We understand how many minds feel a certain repugnance in accepting the daring views of Darwin, so contrary to old associations of ideas. It is as yet nothing more than an hypothetic induction, which is waiting for its experimental verification. But it is no less true that this is the most probable of all the theories hitherto put forth upon the forms of life, and in default of that palpable and decisive demonstration that time only can furnish, we shall at least maintain that this opinion deserves to be preferred to all those still far more hypothetic doctrines which cannot dispense with a supernatural principle.

No doubt Darwinism does not succeed in explaining every thing. It has never assumed to account for the existence of forces, for the origin of those movements which are the source, and as it were the substance of life; it takes into view only their direction and the procedure of their organization. Putting aside the mysterious problem of being, it takes cognizance only of the methods of being. Is this saying that selection is only one of the means employed by a superior intelligence to govern the other forces of the world toward its ends? Nothing permits us to suppose that, for, on the contrary, the peculiarity of selection, in all the cases to which it applies, is to explain order without calling in the aid of intelligence, and as a necessary resultant of the reciprocal action of forces.

We think, with Hartmann, that Darwinism can explain only those facts that relate to the vitality of beings. But what fact is there in living Nature which can be regarded as indifferent from the point of view of the struggle for life? Can one imagine, in the recesses of an organ, a single cell, a single element, which is not fighting for existence? If there could be one, then there would exist in reality something else than forces encountering forces, and that is a consequence which Hartmann himself could not admit, recognizing, as he does, nothing but forces in the atoms of matter, and explaining, as he does, reality and consciousness by the opposition of contending forces. We shall find him, farther on, maintaining that, when two contrary but equal forces meet, they annul and annihilate each other, and all reality vanishes; and yet the same author, arguing against Darwin, supposes a reality which is not the result of the encounter and strife of forces. For Hartmann, more than any other reasoner, the sphere of selection ought to be coextensive with that of reality, and whenever conflict and selection cease, by reason of the equilibrium of forces, there should be nothing but annihilation. But contradiction, we all know, is the hereditary vice of metaphysics.

- [WORK TO DO]:
- A) Summarize the passage on Darwinism in two sentences.
- B) Print the section of the passage on Darwinism running from "No doubt Darwinism" up to and including "action of forces.".

- [DATA SHOWN]:
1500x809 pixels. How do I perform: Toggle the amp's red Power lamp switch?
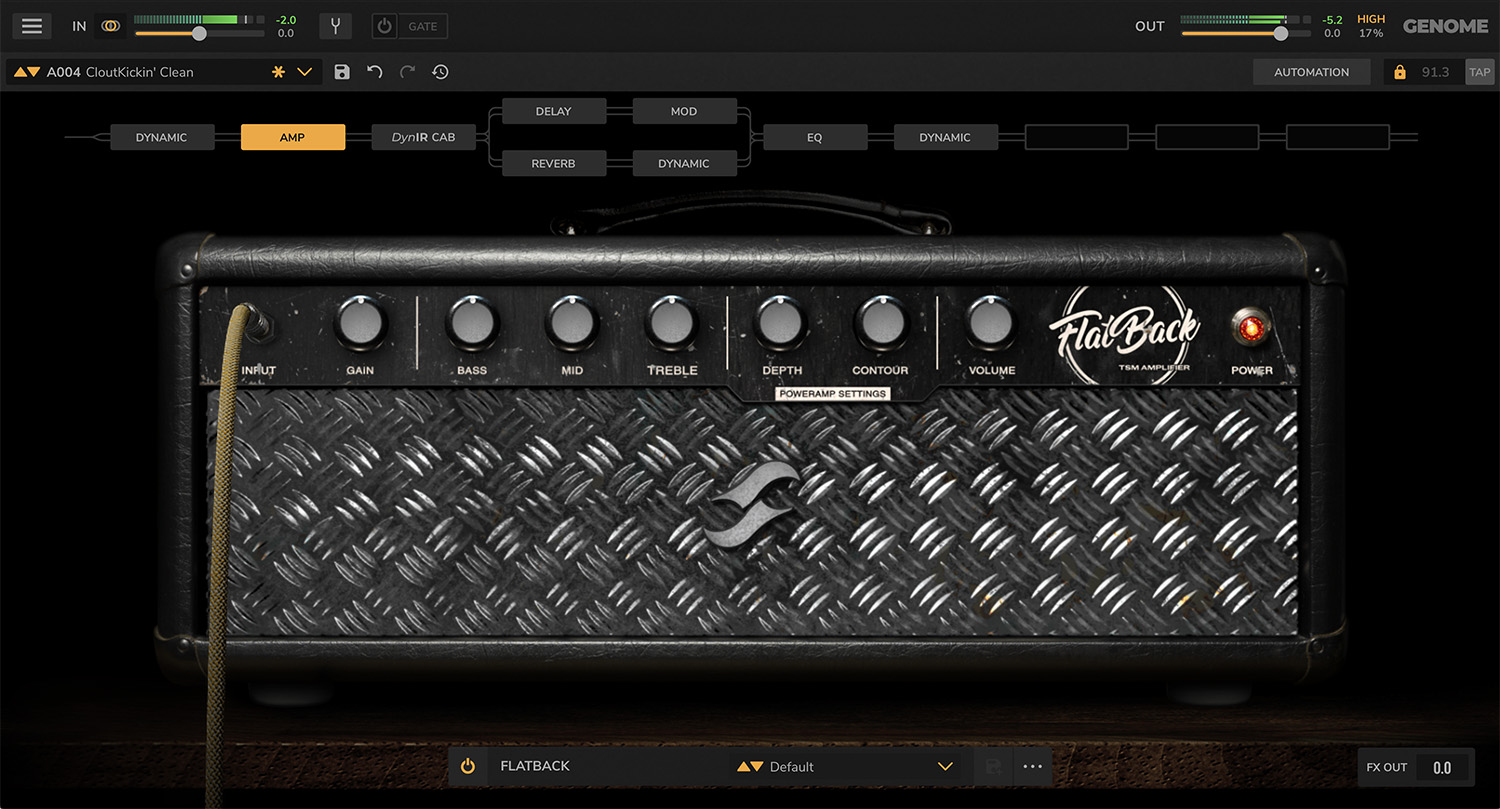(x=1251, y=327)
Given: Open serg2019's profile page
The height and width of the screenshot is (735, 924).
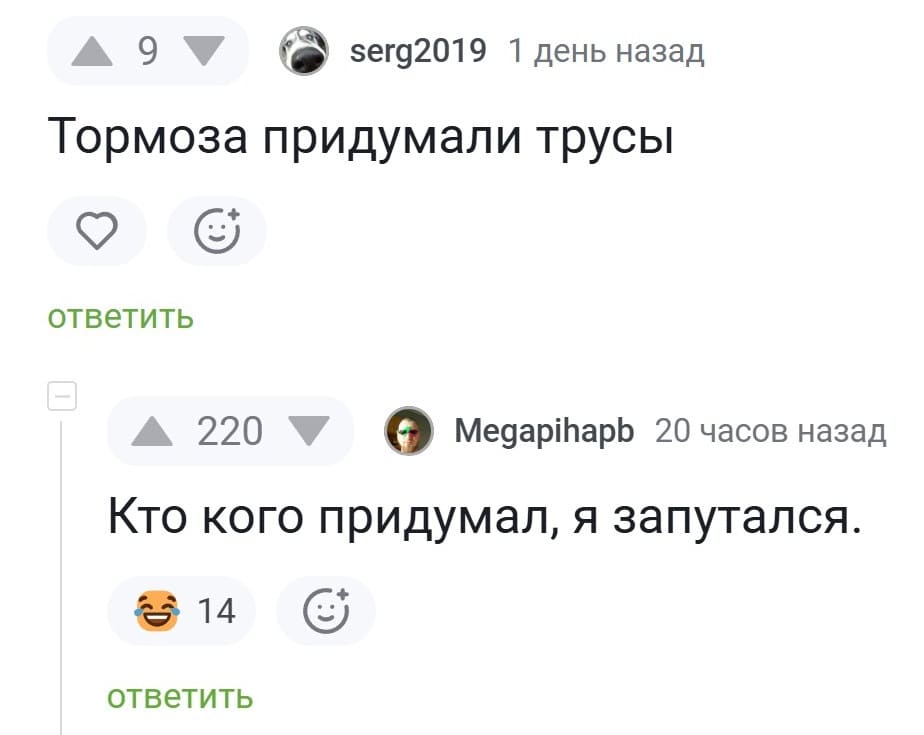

- [SOLVED TASKS]:
- A) The passage grants that Darwin's views are still a hypothesis awaiting experimental verification, but holds them to be the most probable theory of the forms of life and preferable to doctrines that need a supernatural principle. It argues that selection explains order without the aid of intelligence, and it charges Hartmann with contradiction for recognizing nothing but forces while, in arguing against Darwin, supposing a reality that does not result from the strife of forces.

- B)
No doubt Darwinism does not succeed in explaining every thing. It has never assumed to account for the existence of forces, for the origin of those movements which are the source, and as it were the substance of life; it takes into view only their direction and the procedure of their organization. Putting aside the mysterious problem of being, it takes cognizance only of the methods of being. Is this saying that selection is only one of the means employed by a superior intelligence to govern the other forces of the world toward its ends? Nothing permits us to suppose that, for, on the contrary, the peculiarity of selection, in all the cases to which it applies, is to explain order without calling in the aid of intelligence, and as a necessary resultant of the reciprocal action of forces.